Visual and Non-visual Effects of Light on Health in Neonatal Intensive Care Units (NICU)

Abstract

Only in recent years, scientists have uncovered the importance of lighting design, beyond facilitating vision. Human eyes function in a dual manner, and the second function is to facilitate healthy circadian rhythms. The photobiological research is still evolving, but preliminary findings show that light-sensing opsins within the retina interact with genes oscillating to circadian rhythms. Photoreceptors photopsin (OPN1), melanopsin (ONP4) and neuropsin (OPN5) send information that impacts health, vision, and circadian rhythms. Research in neonatal intensive units (NICU) shows that circadian light regimes can exert a positive influence on a baby's brain and eye development, and metabolic body functions. It is necessary to design, control, and manage the intensity and spectra of light in NICU settings to support the healthy development for premature babies. Currently, design guidelines for circadian lighting in healthcare settings are not well established; and there are not any tools that can simulate the neuropic light levels in built environments.
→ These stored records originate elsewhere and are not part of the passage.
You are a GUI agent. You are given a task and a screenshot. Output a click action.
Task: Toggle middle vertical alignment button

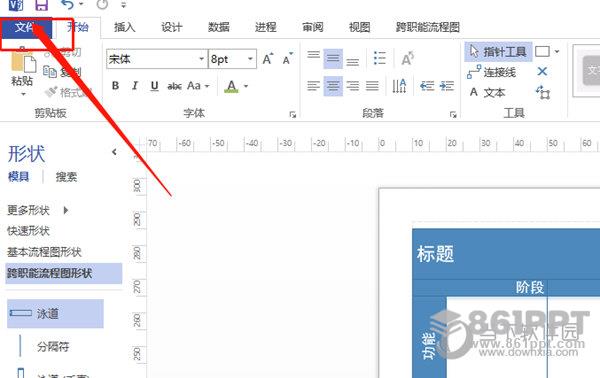(333, 59)
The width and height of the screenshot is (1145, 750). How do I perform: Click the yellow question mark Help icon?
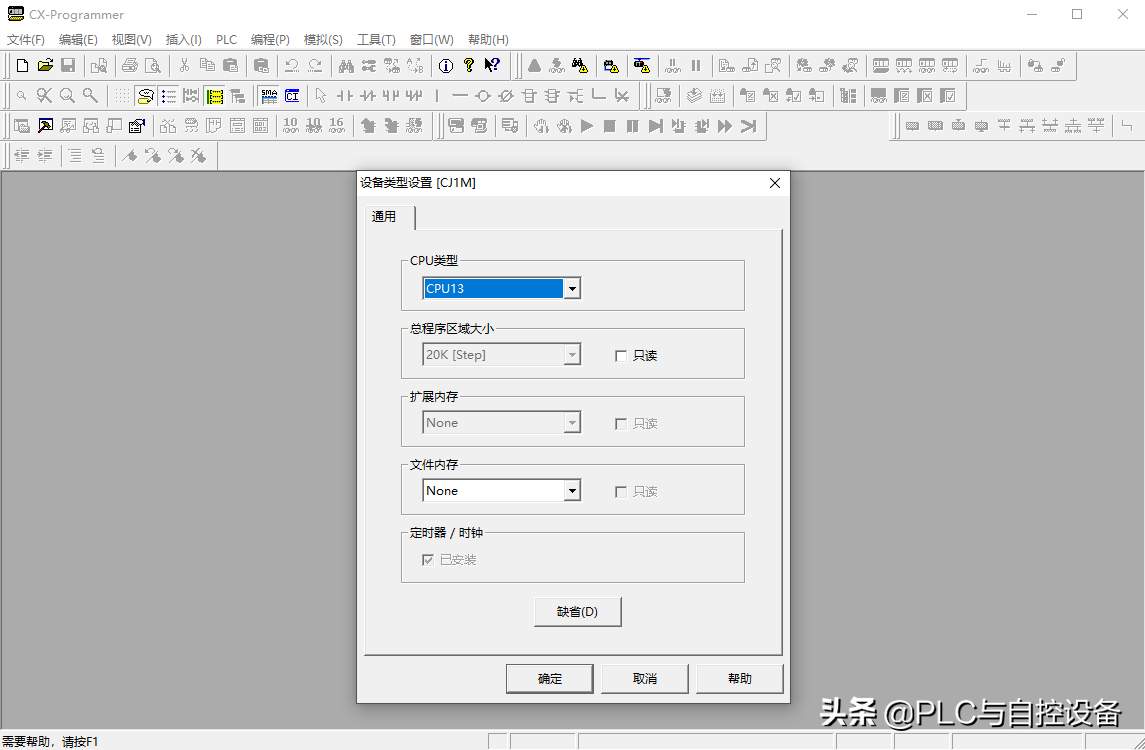pos(468,66)
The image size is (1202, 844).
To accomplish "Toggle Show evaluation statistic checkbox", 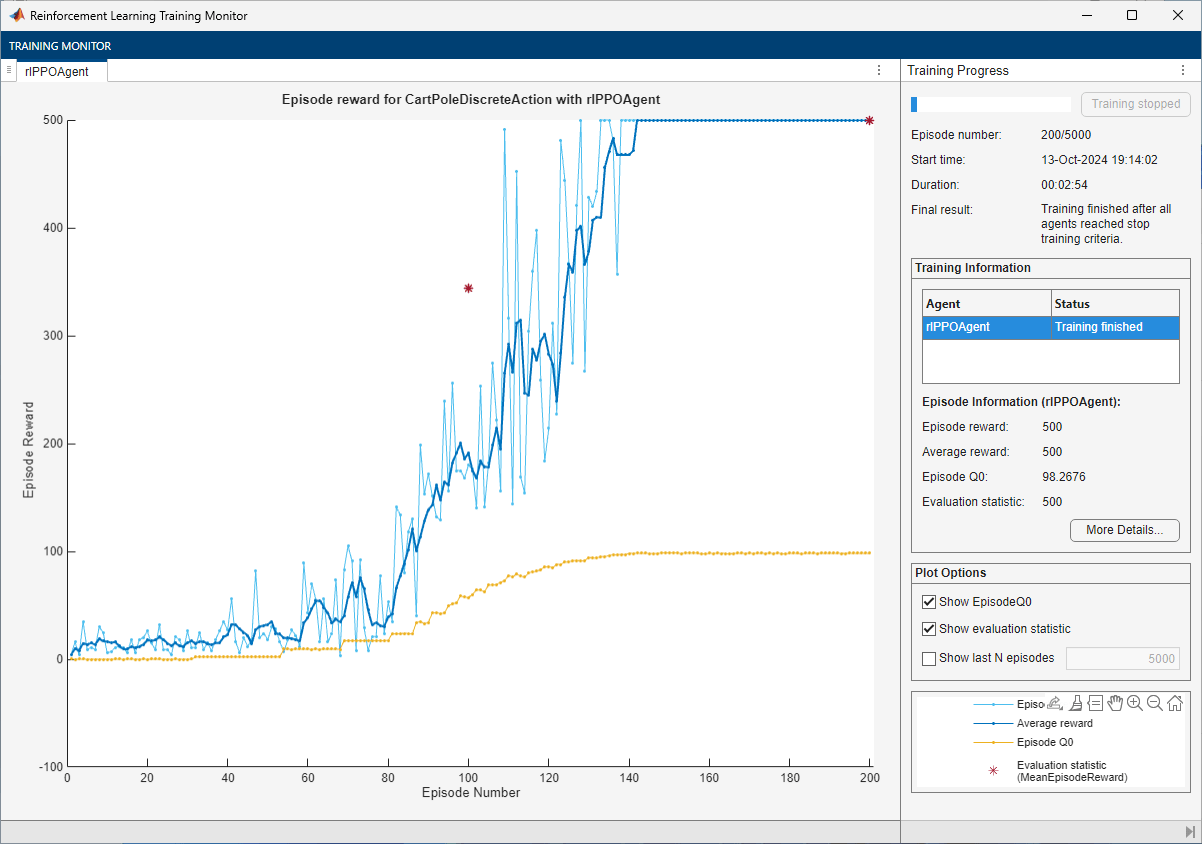I will tap(929, 629).
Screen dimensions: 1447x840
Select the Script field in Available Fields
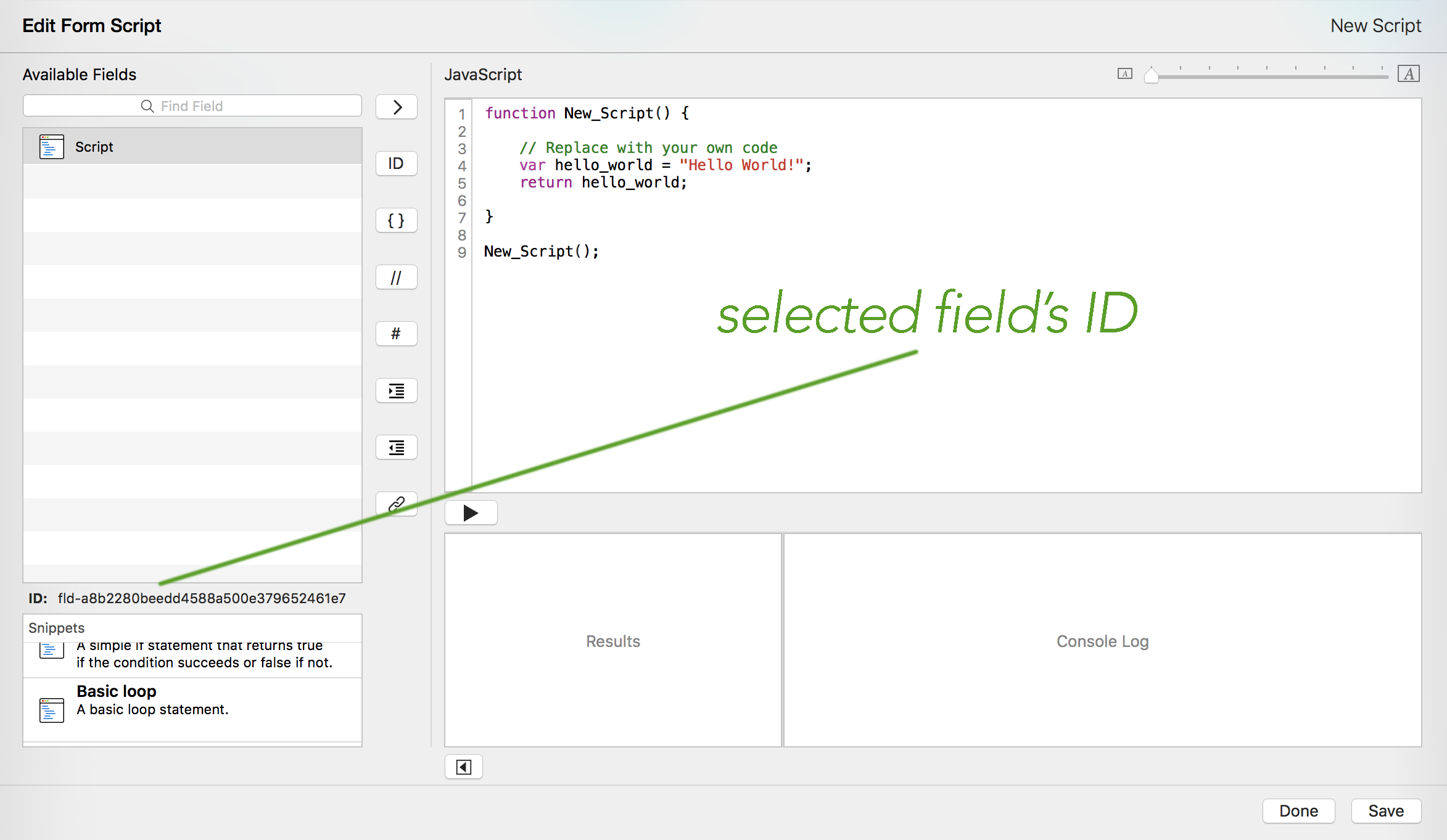(x=192, y=147)
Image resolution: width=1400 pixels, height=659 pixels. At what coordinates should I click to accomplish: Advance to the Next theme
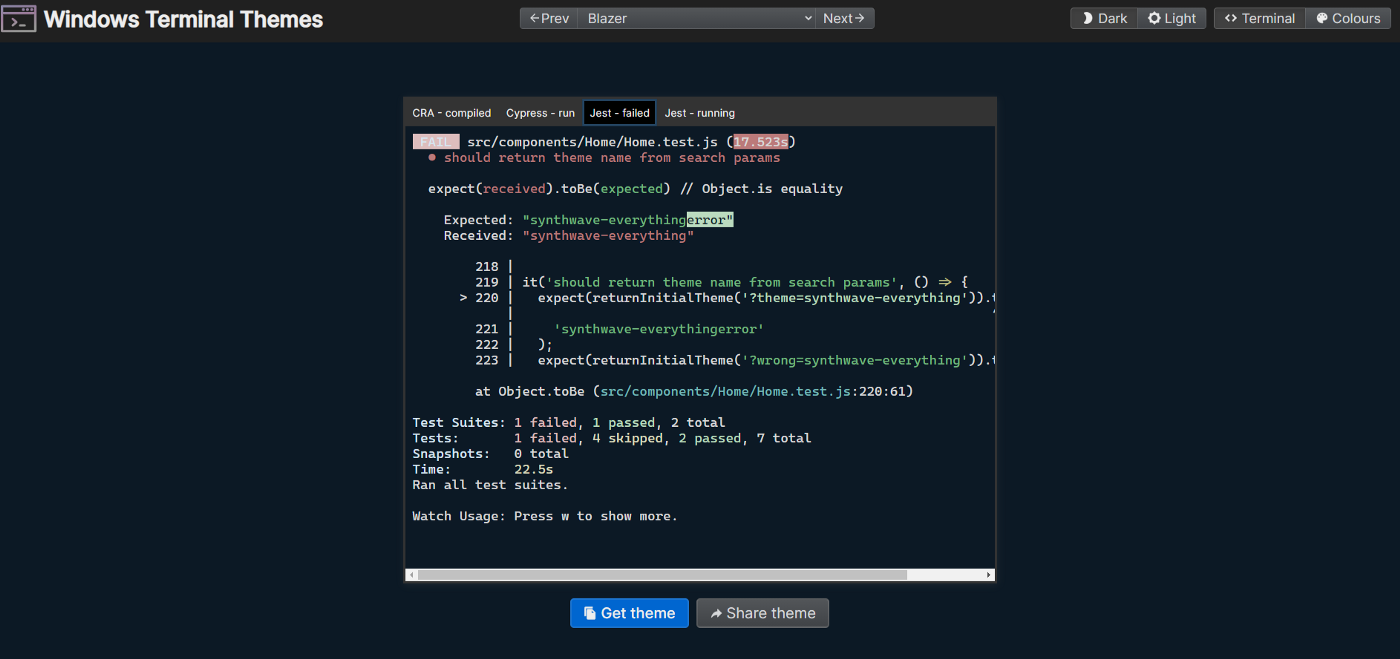click(x=845, y=18)

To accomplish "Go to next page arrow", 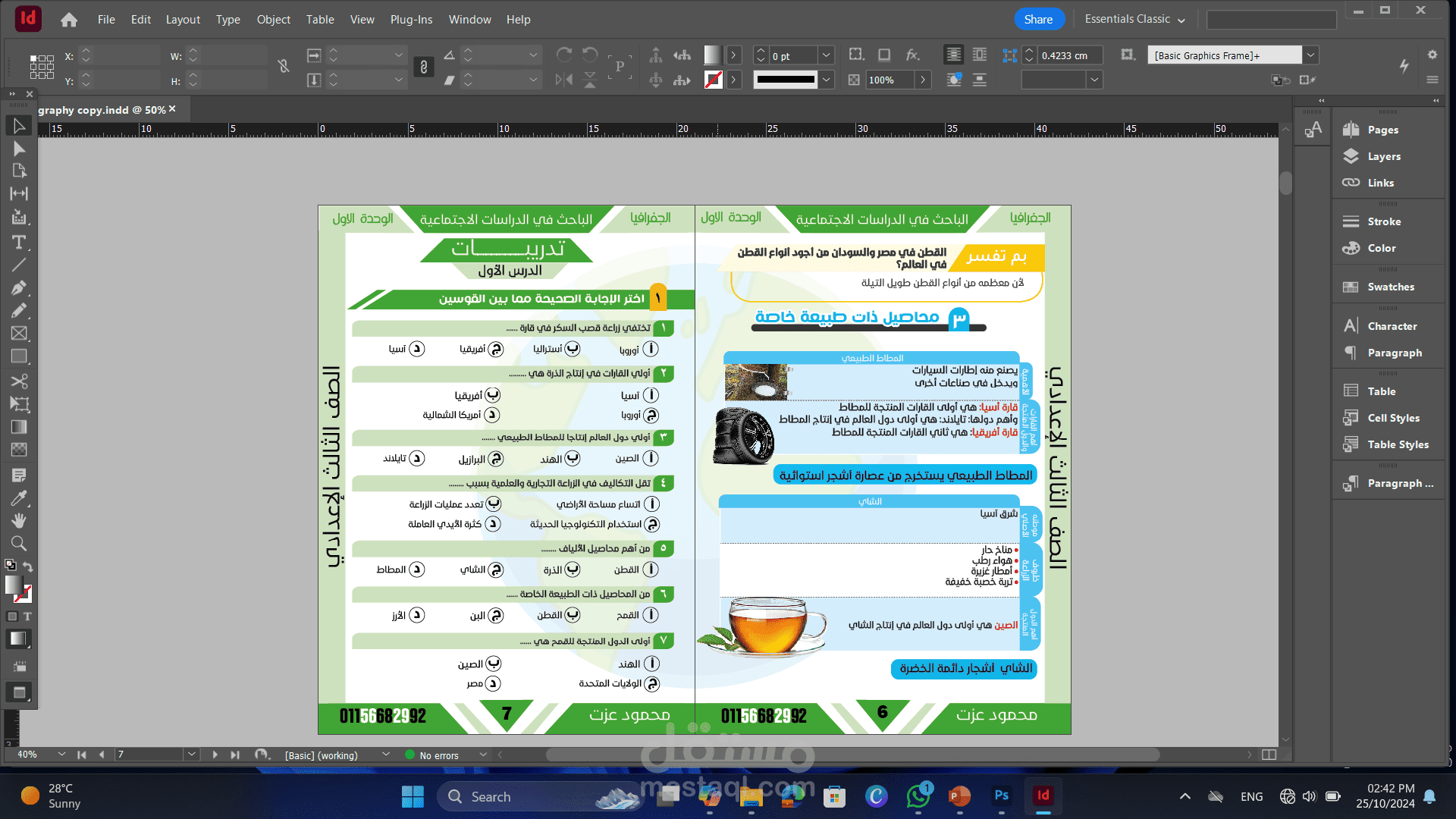I will click(x=215, y=755).
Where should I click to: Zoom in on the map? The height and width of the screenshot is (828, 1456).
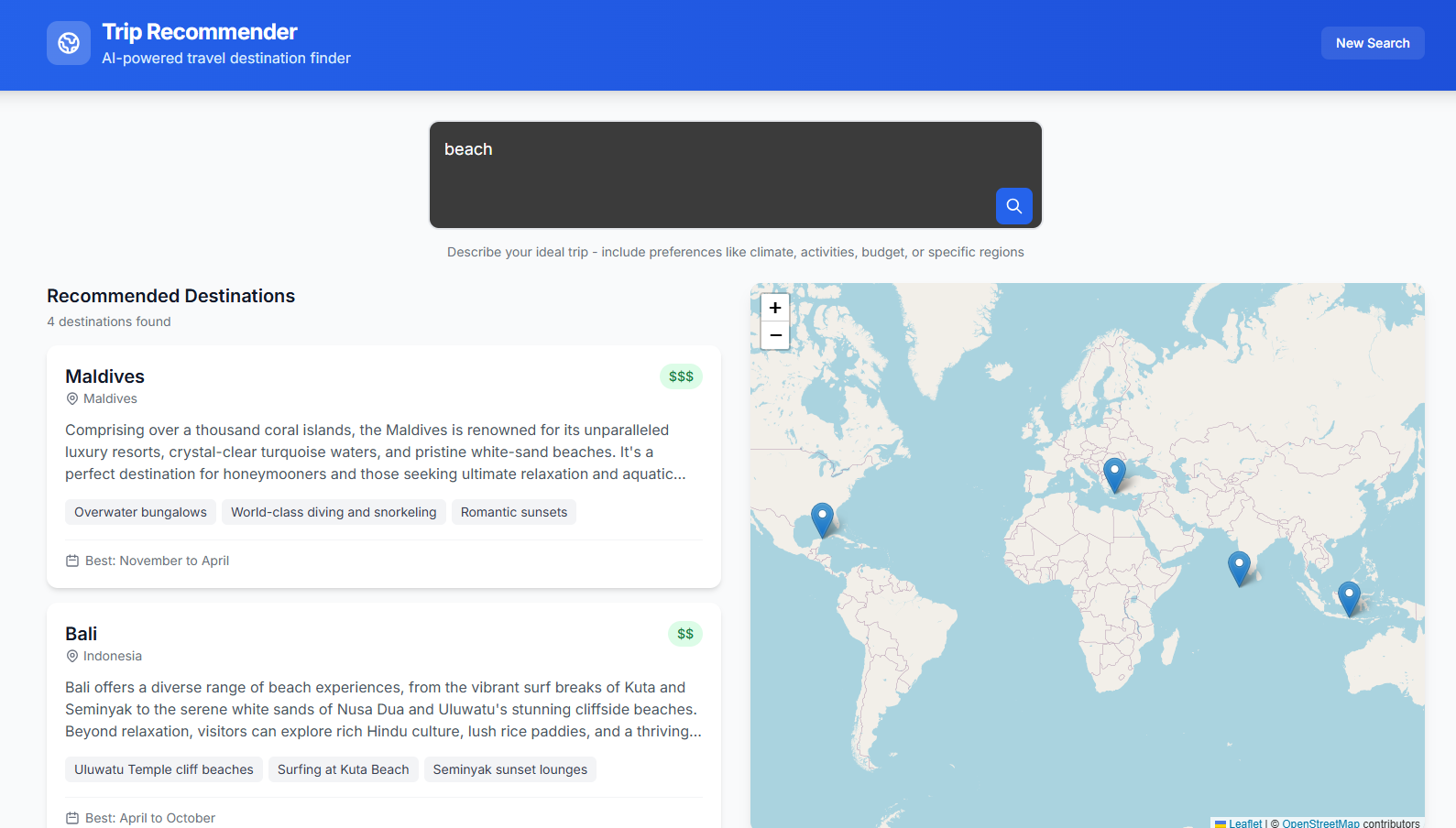click(x=775, y=308)
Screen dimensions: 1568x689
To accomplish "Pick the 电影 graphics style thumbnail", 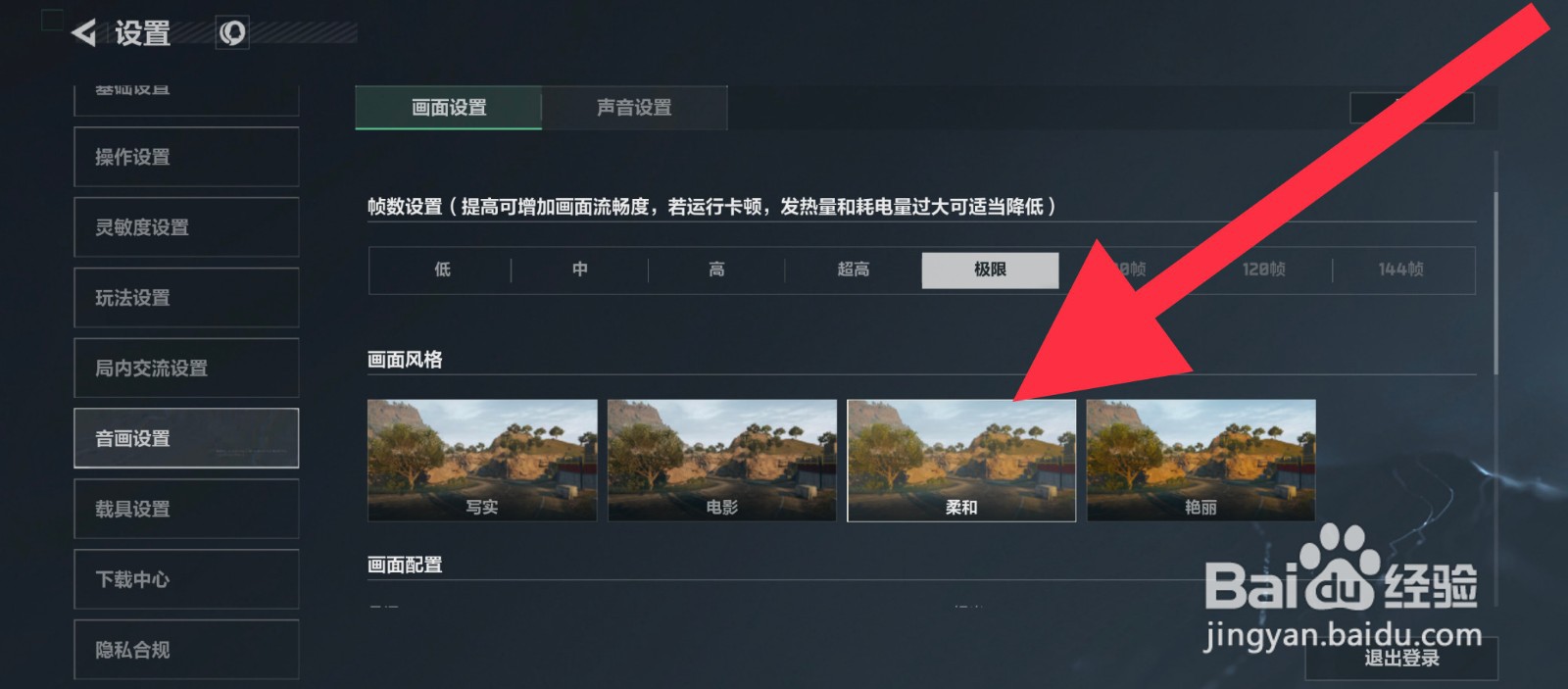I will pyautogui.click(x=722, y=460).
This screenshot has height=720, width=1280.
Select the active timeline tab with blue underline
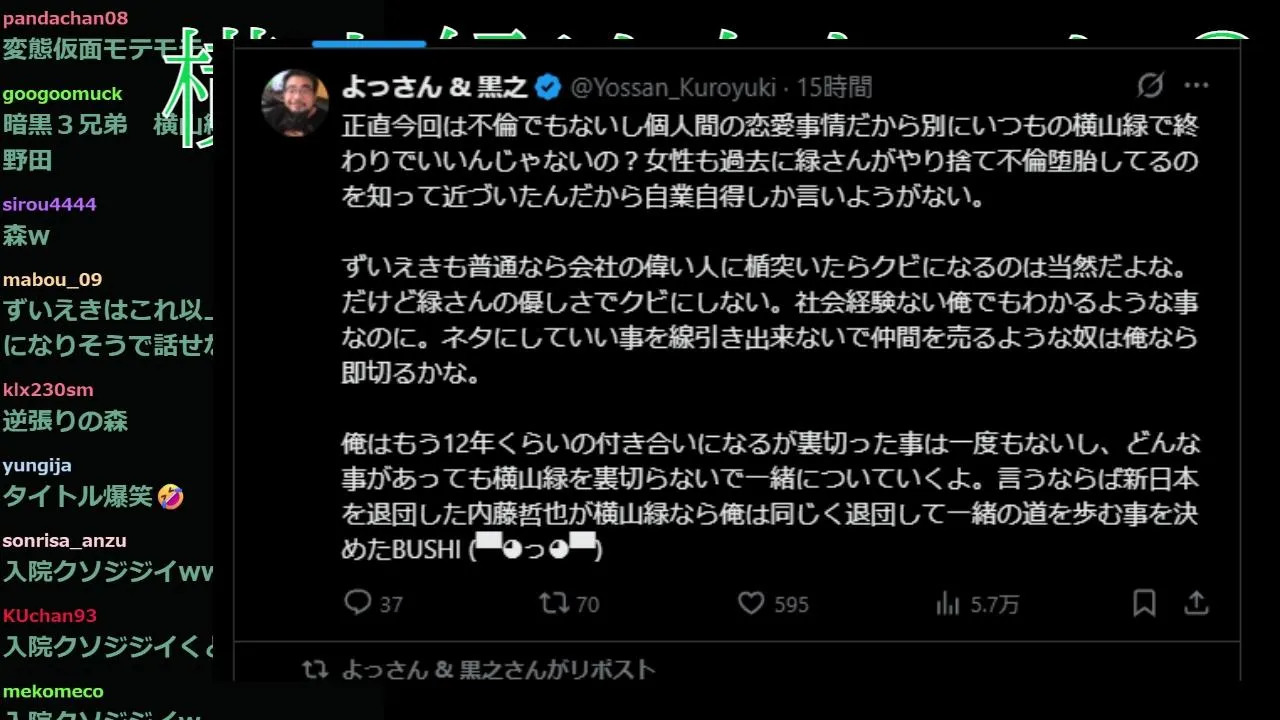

Hence, this thesis addresses to a need for a tool that can predict the visual and non-visual effects of lighting decisions within a design workflow. LARK Multi-Spectral Lighting simulation tool was developed in 2015 as a Rhino Grasshopper plugin to simulate the non-visual effects of lighting. The objectives of this research are i) to further develop LARK to quantify the recently discovered non-visual opsin neuropsin along with photopsin and melanopsin, and ii) to demonstrate simulation workflows for NICU settings to perform robust and accurate daylighting and electric lighting analyses for occupants including patients, clinicians, and patient families. Sample workflows are exemplified to study the role of daylight and electric lighting in a NICU setting with the goal of improving design decisions. Different date, time, and weather conditions, spectral properties of glazing, surface materials, and electric light sources are simulated, and the resulting photopic, melanopic, and neuropic light levels are analyzed. The results of this thesis show that healthy lighting recipes, which satisfy the criteria for all three opsins, can be prescribed through dynamic commissioning practices for shading and tunable electric lighting systems, in addition to thoughtful design decisions such as appropriate glazing and material selections.